There's legit a lot of em! haha
Fortunately a lot of the paywalls can be bypassed by curious and determined people!
Abstract result from this study:
This study shows that the most important factor of better ingame economy is a necessity of
trade. If a player earns the most out of trading, instead of generating new wealth, the
inflation should stay low. This of course means the economy has to be designed to utilize
even the least valuable materials, so no matter how long the players played the game;
they have a reason to acquire and consume those goods.
When comparing the results gained from these games, it is clear that not all game
developers understand how to build a stable economy even though the knowledge has
existed for over a decade. This disregard for economical knowledge has serious
consequences that ultimately are not good for anyone.
There's even a study done on pandemics based on a bug that happened in WoW. The quick synopsis of that incident is, players took their pet to a dungeon instance and it was affected by a DoT poison or sorts, when players stepped out of the dungeon, the DoT stayed and infected many other players who aren't able to survive the dungeon, thus a virtual pandemic was born!
The incident piqued a lot of virologists interests as to how people react to a virus. They found that some people avoided the cities to not get infected, some players stuck around the cities/hot spots and healed people.
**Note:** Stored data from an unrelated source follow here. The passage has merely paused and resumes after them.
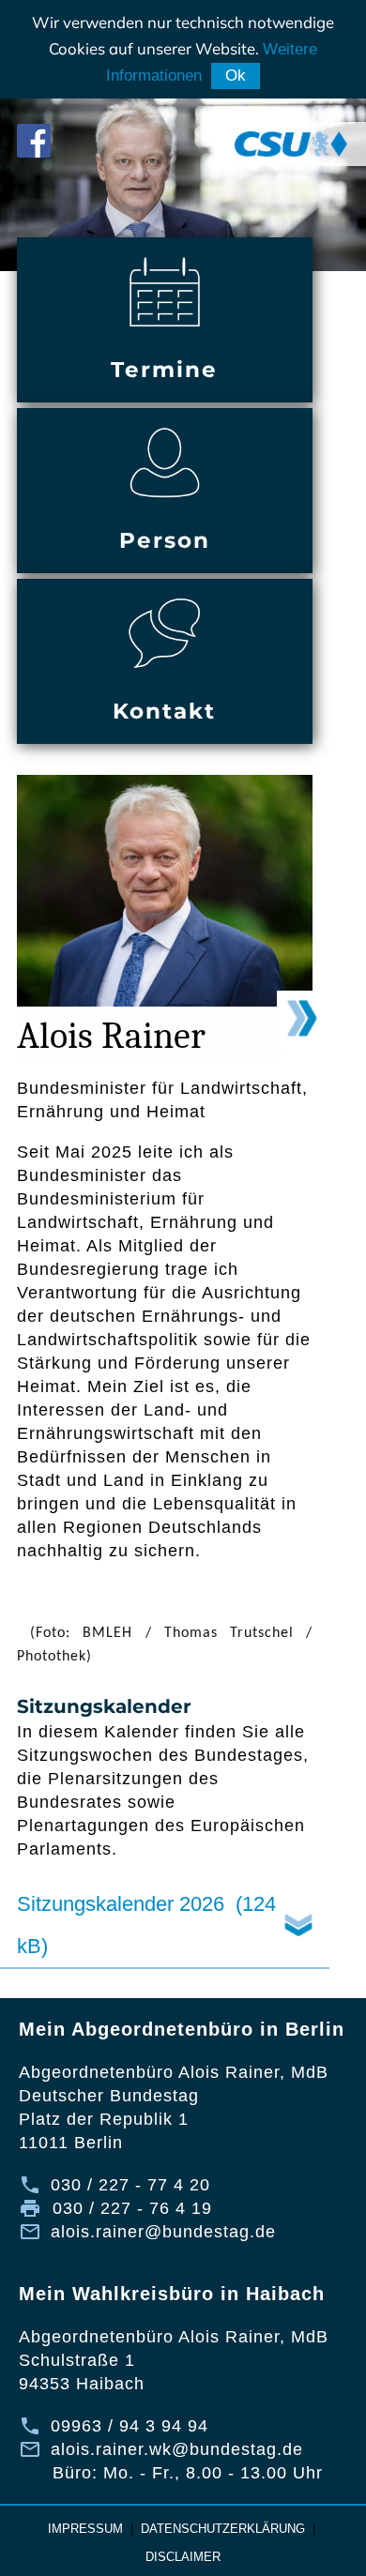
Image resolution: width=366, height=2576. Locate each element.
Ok (235, 75)
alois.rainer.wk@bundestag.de (177, 2449)
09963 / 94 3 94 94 (129, 2426)
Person (164, 540)
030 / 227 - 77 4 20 (130, 2184)
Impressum (85, 2529)
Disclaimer (183, 2557)
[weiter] (302, 1018)
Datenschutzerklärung (223, 2529)
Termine (164, 369)
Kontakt (164, 711)
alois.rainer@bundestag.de (163, 2231)
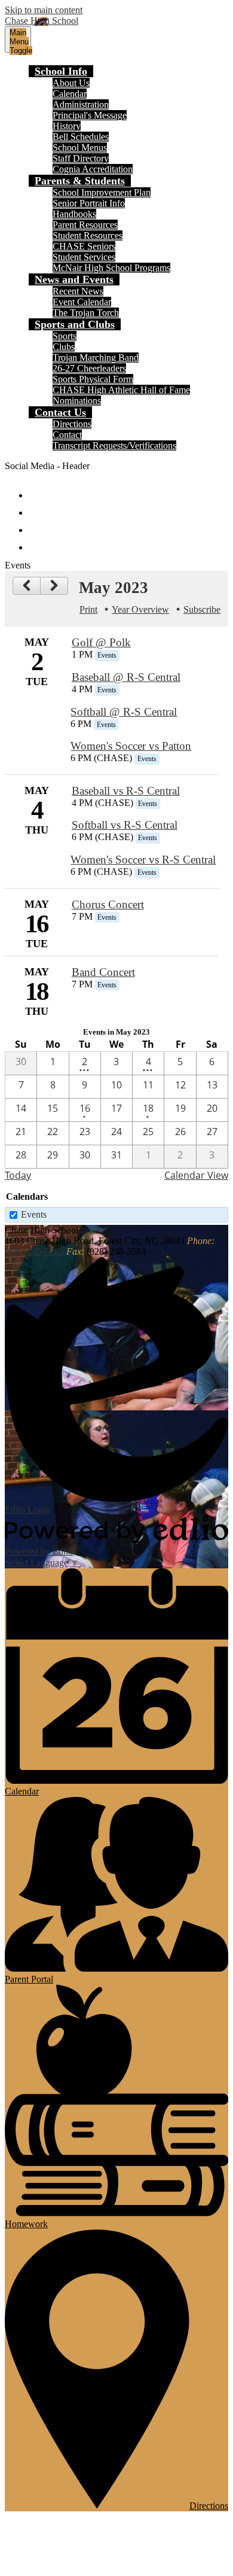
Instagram (37, 524)
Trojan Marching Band (96, 357)
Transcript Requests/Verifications (114, 445)
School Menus (80, 147)
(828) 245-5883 (34, 1251)
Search (37, 542)
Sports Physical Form (93, 379)
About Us (71, 83)
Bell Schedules (81, 137)
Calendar (70, 94)
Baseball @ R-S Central (126, 677)
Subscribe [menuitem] (201, 609)
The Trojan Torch (86, 313)
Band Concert (103, 972)
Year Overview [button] (140, 609)
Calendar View (196, 1175)
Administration (81, 104)
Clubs (64, 347)
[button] (61, 71)
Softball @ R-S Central (123, 711)
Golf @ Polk (101, 642)
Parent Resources (85, 225)
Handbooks (74, 214)
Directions (72, 424)
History (67, 126)
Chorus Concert (108, 904)
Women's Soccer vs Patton (130, 746)
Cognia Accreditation (93, 169)
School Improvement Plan (102, 192)
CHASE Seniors (84, 246)
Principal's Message (90, 115)
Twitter (37, 507)
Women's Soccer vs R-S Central (143, 859)
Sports (64, 336)
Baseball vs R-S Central (126, 790)
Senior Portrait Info (89, 203)
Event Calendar (82, 302)
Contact (67, 435)
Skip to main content (43, 10)
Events (34, 1214)
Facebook (37, 489)
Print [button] (88, 609)
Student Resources (87, 235)
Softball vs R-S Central (124, 825)
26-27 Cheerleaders (89, 368)
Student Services (84, 257)
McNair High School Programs (111, 268)
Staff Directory (81, 158)
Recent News (78, 291)
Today (18, 1175)
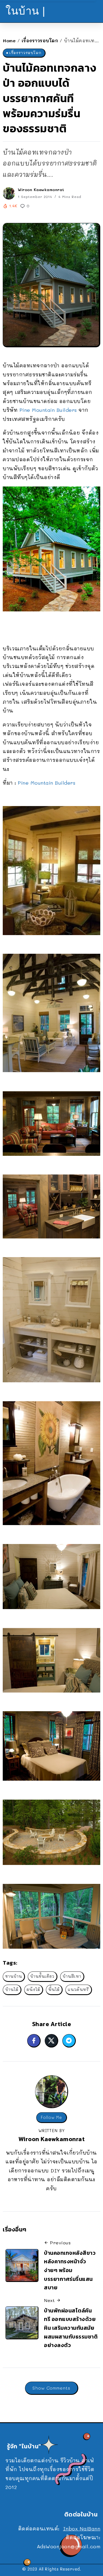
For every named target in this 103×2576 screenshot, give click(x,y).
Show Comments (51, 2388)
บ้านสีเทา (72, 1976)
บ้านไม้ (11, 1989)
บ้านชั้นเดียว (42, 1976)
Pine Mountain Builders (48, 410)
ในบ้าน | (25, 11)
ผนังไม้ (33, 1989)
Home (9, 40)
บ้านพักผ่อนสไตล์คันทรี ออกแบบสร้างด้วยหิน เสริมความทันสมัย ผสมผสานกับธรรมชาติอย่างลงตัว (71, 2328)
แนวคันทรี (78, 1989)
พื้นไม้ (54, 1989)
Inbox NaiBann (82, 2528)
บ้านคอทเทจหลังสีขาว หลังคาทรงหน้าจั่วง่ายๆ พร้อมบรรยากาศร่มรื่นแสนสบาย (70, 2270)
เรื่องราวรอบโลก (40, 40)
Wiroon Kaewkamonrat (41, 189)
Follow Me (51, 2117)
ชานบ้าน (13, 1976)
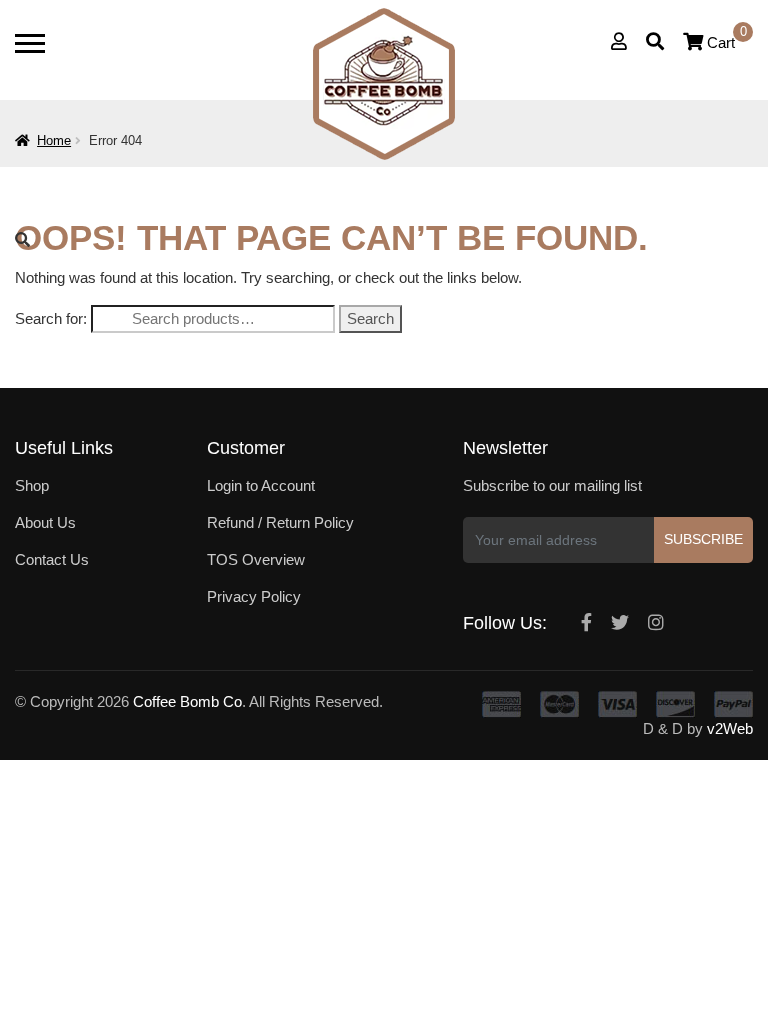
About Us (45, 522)
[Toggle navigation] (30, 43)
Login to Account (261, 485)
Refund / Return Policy (280, 522)
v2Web (730, 728)
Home (54, 140)
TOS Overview (256, 559)
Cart (727, 42)
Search (370, 318)
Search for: (51, 318)
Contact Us (52, 559)
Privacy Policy (254, 596)
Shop (32, 485)
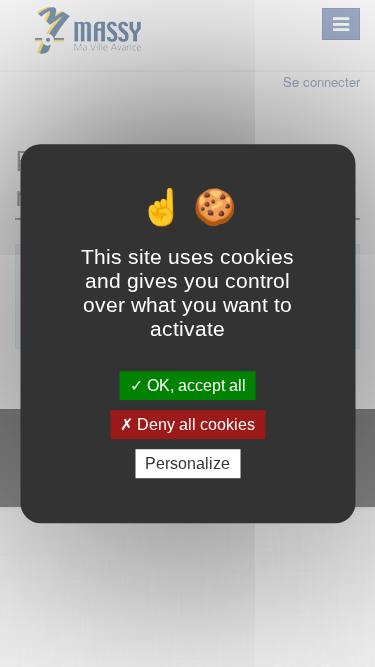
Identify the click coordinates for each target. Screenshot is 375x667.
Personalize (187, 463)
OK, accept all (194, 385)
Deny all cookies (194, 424)
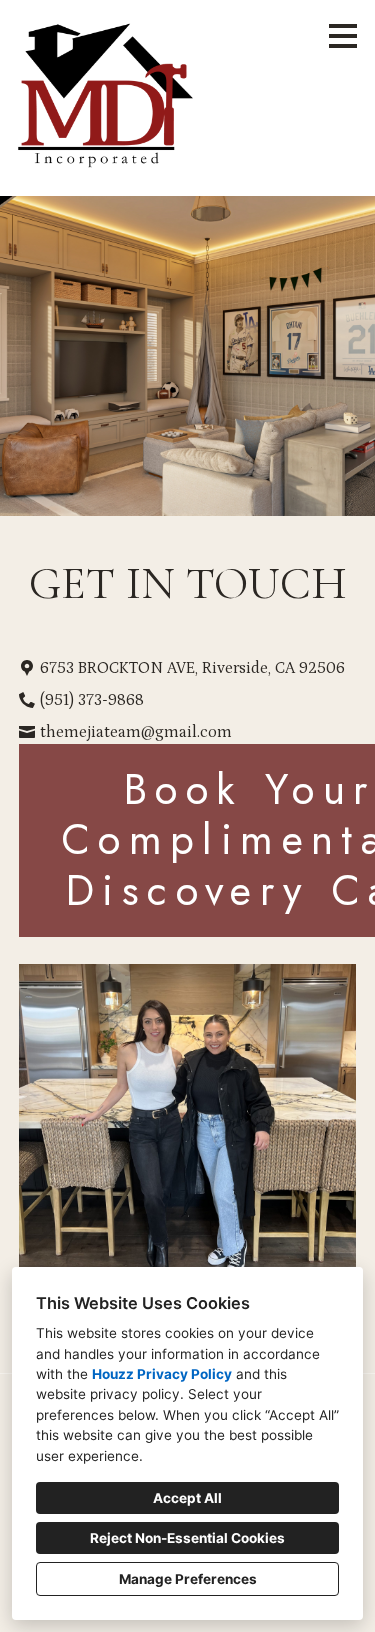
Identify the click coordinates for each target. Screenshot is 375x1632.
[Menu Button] (343, 36)
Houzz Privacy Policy (162, 1374)
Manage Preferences (188, 1579)
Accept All (187, 1498)
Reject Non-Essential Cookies (187, 1538)
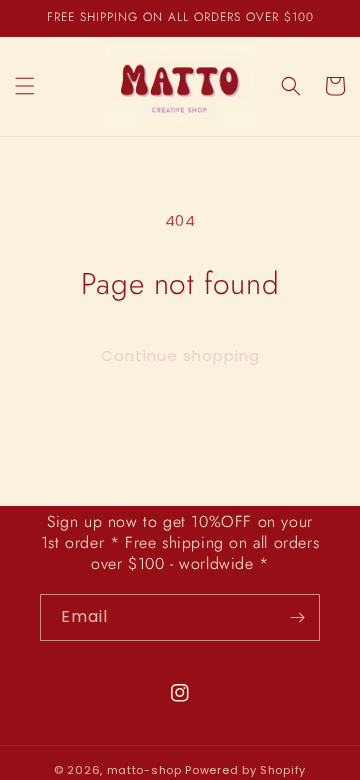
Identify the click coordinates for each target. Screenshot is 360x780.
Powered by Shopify (245, 770)
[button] (25, 86)
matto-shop (144, 770)
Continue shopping (180, 355)
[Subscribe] (297, 617)
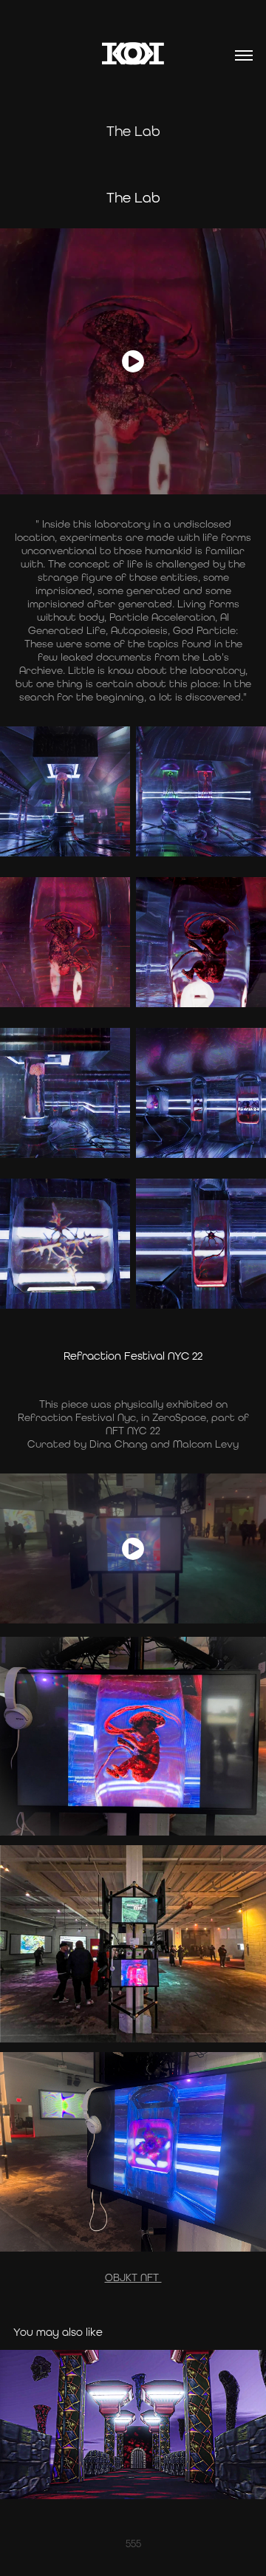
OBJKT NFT (133, 2277)
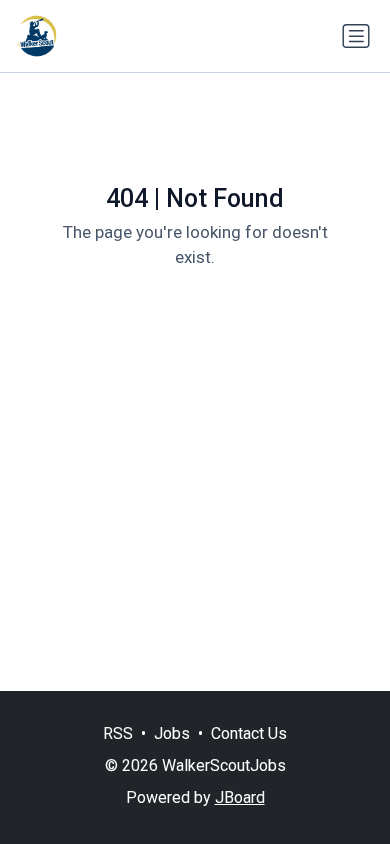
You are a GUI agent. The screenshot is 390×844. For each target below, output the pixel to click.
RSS (118, 733)
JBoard (240, 797)
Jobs (172, 733)
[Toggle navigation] (356, 36)
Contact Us (249, 733)
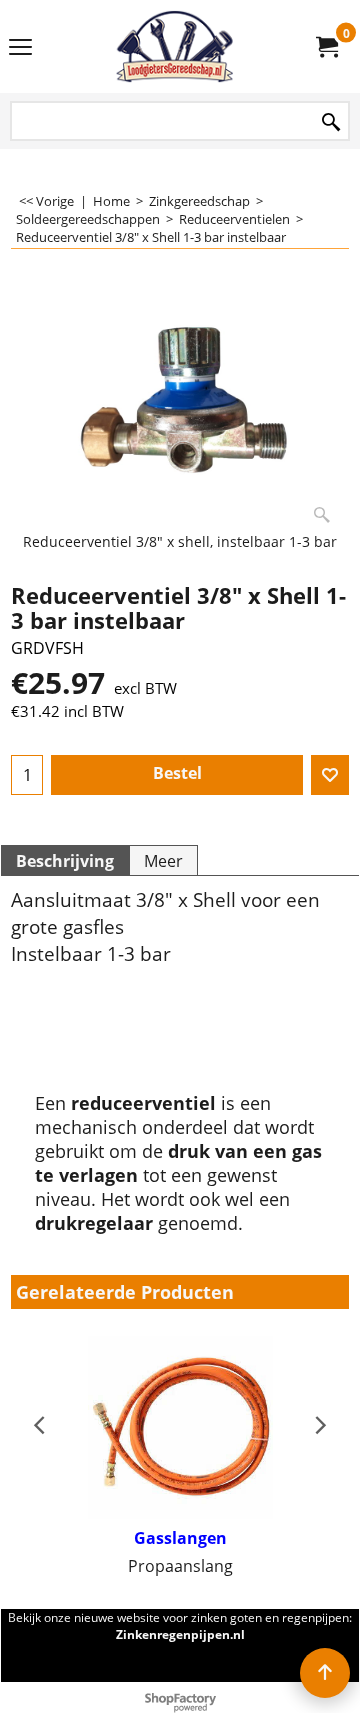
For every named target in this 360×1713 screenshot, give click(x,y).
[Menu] (20, 48)
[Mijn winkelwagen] (326, 47)
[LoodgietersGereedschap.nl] (176, 46)
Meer (163, 861)
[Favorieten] (330, 775)
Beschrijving (65, 861)
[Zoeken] (331, 122)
Some players would intentionally infect others, some even had some sort of a visual sign that says they're infected/not infected so people would stay away from them, etc. etc.
It was a really good read. I bet there's even a YT video out for it lol
edit:
I clearly don't work in the gaming industry but I do tend to study a lot of random things to keep me informed, there are a few other studies/models done that's essentially became the base foundations of what MMORPGs take now, like Bartle's Taxonomy for instance.